Adjusting Entries You are engaged in the examination of the financial statements of the Madle Corporation for the year ended December 31, 2007. The schedules for the property, plant, and equipment and the related accumulated depreciation accounts that follow have been prepared by the client. You have checked the opening balances to your prior year’s audit work papers. Your examination reveals the following information:

1. All equipment is depreciated on the straight line basis (no salvage value taken into consideration) using the following estimated lives: buildings 25 years, all other items 10 years. The company’s policy is to take one half year’s depreciation on all asset acquisitions and disposals during the year.

2. The company completed the construction of a wing on the plant building on June 30. The useful life of the building was not extended by this addition.
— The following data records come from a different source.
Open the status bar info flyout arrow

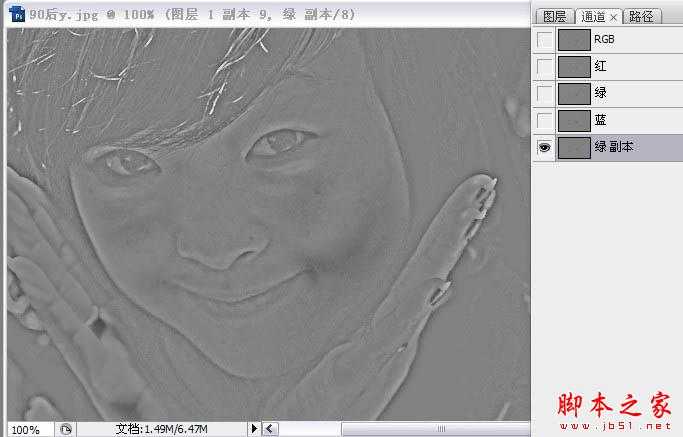click(x=254, y=429)
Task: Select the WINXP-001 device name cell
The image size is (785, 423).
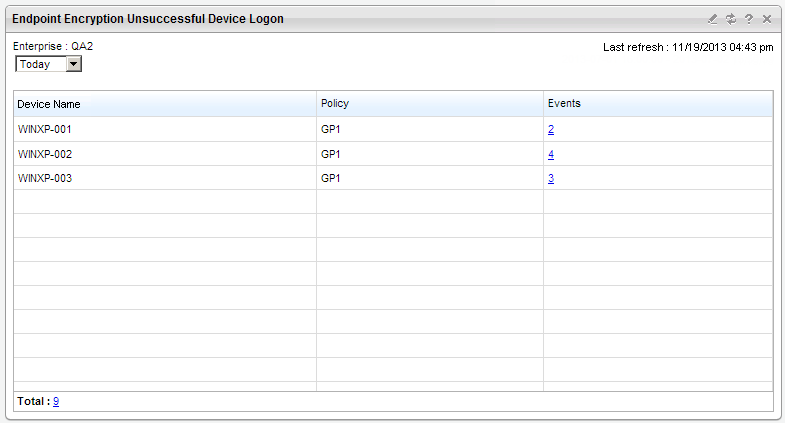Action: (x=45, y=130)
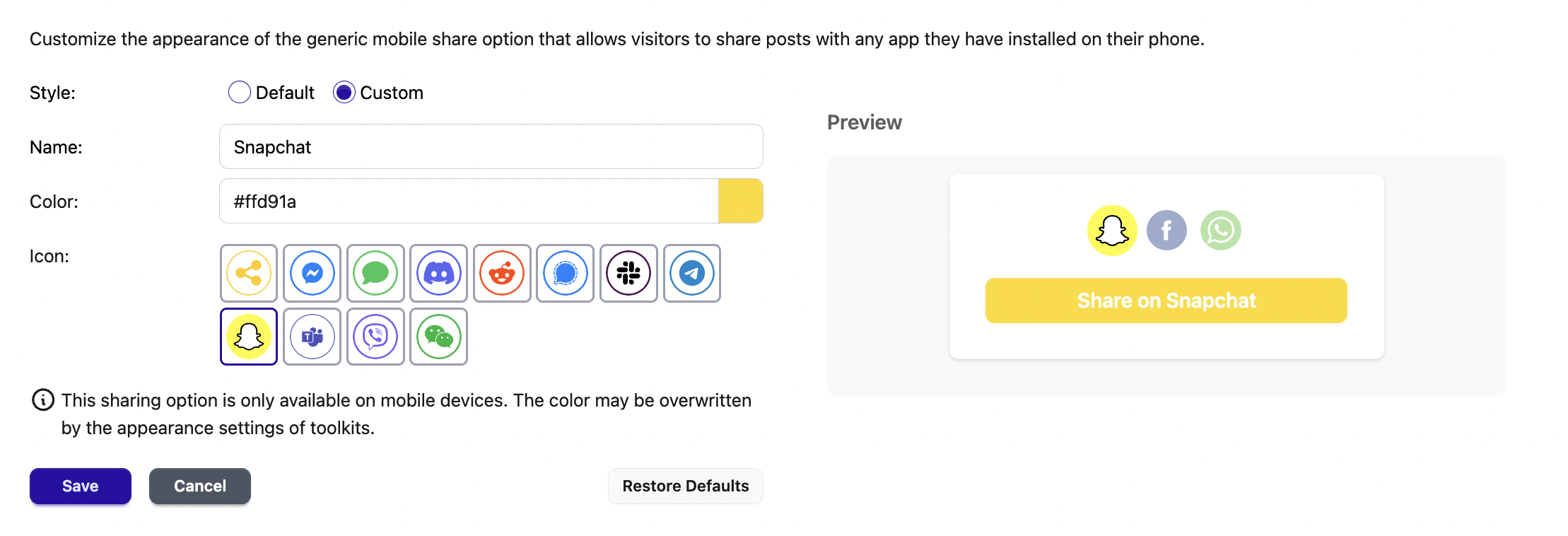The width and height of the screenshot is (1568, 536).
Task: Click the Restore Defaults button
Action: [686, 486]
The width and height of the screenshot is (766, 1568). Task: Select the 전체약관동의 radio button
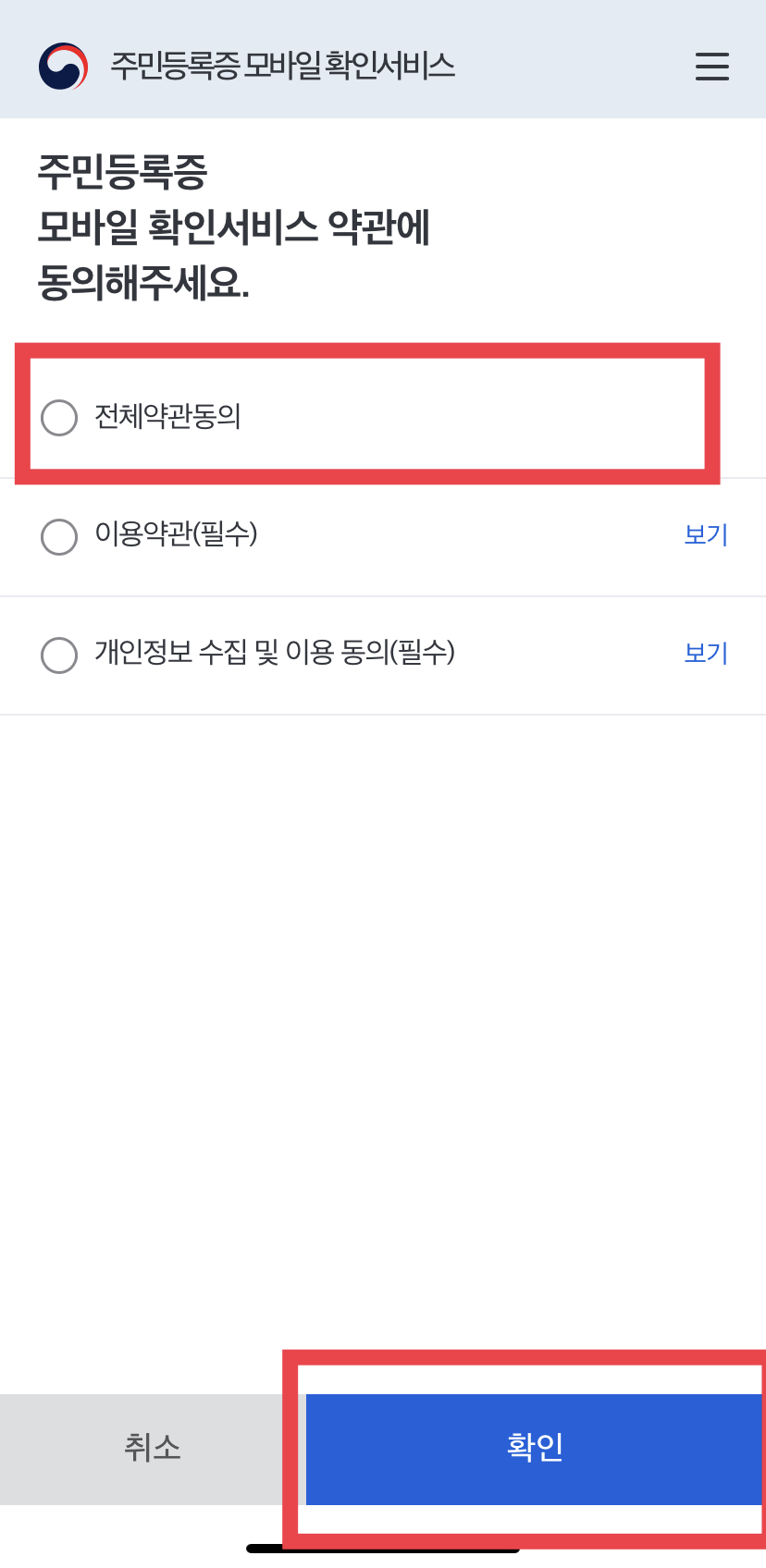59,418
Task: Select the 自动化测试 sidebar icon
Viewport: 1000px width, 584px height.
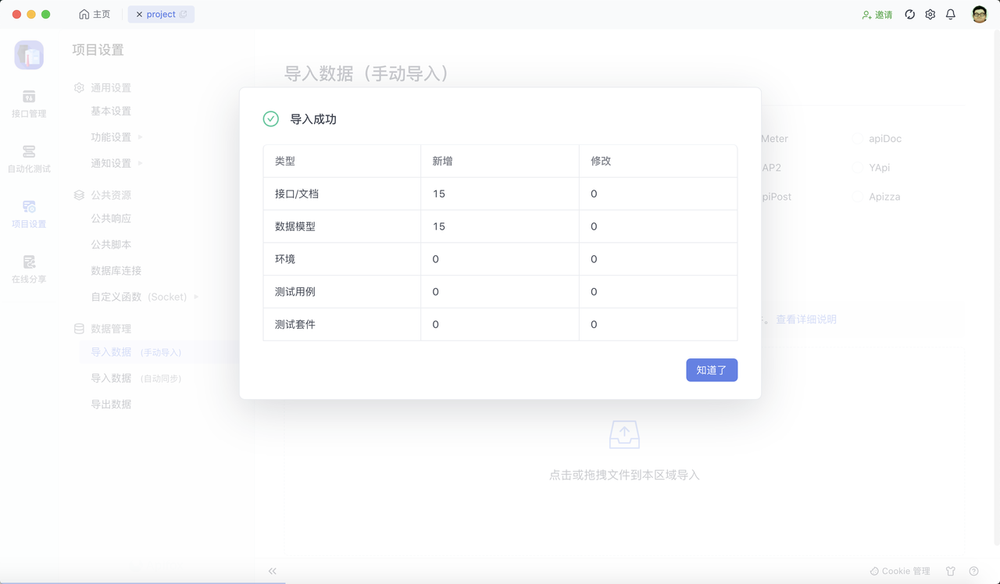Action: click(30, 152)
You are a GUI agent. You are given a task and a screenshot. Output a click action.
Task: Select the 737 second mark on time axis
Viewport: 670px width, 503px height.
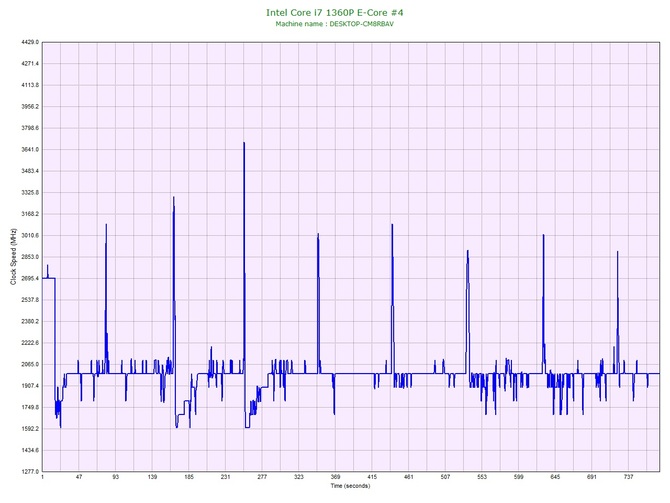point(629,478)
The lowest construction bid received was $17,500, the amount recorded in the Buildings account. Company personnel were used to construct the addition at a cost of $16,000 (materials $7,500, labor $5,500, and overhead $3,000).

3. On August 18, $5,000 was paid for paving and fencing a portion of land owned by the company and used as a parking lot for employees. The expenditure was capitalized to the Land account.

4. The amount shown in the Machinery and Equipment asset retirement column represents cash received on September 4 upon disposal of a machine purchased four years ago in July for $48,000. The bookkeeper recorded depreciation expense of $3,500 on this machine in 2007.

5. Sydney City donated land and building appraised at $10,000 and $40,000, respectively, to the Madle Corporation for a plant. On September 1, the company began operating the plant. Because no costs were involved, the bookkeeper made no entry to record the transaction.

MADLE CORP.
Analysis of Property, Plant, and Equipment, and of
Related Accumulated Depreciation Accounts
Year Ended December 31, 2007

Description

Final
12/31/06

Additions

Retirements

Per Books
12/31/07

Assets:

Land

$22,500

$5,000

$27,500

Buildings

120,000

17,500

137,500

Machinery and Equipment

385,000

40,400

$26,000

399,400

$527,500

$62,900

$26,000

$564,400

Accumulated Depreciation:

Buildings

$60,000

$ 5,150*

$65,150

Machinery and Equipment

173,250

39,220*

212,470

$233,250

$44,370

$277,620

*Depreciation expenses for the year

Required

Prepare the formal journal entries that you would suggest at December 31, 2007 to adjust the accounts for the transactions noted previously. Disregard income tax implications. The books have not been closed. Computations should be rounded off to the nearest dollar.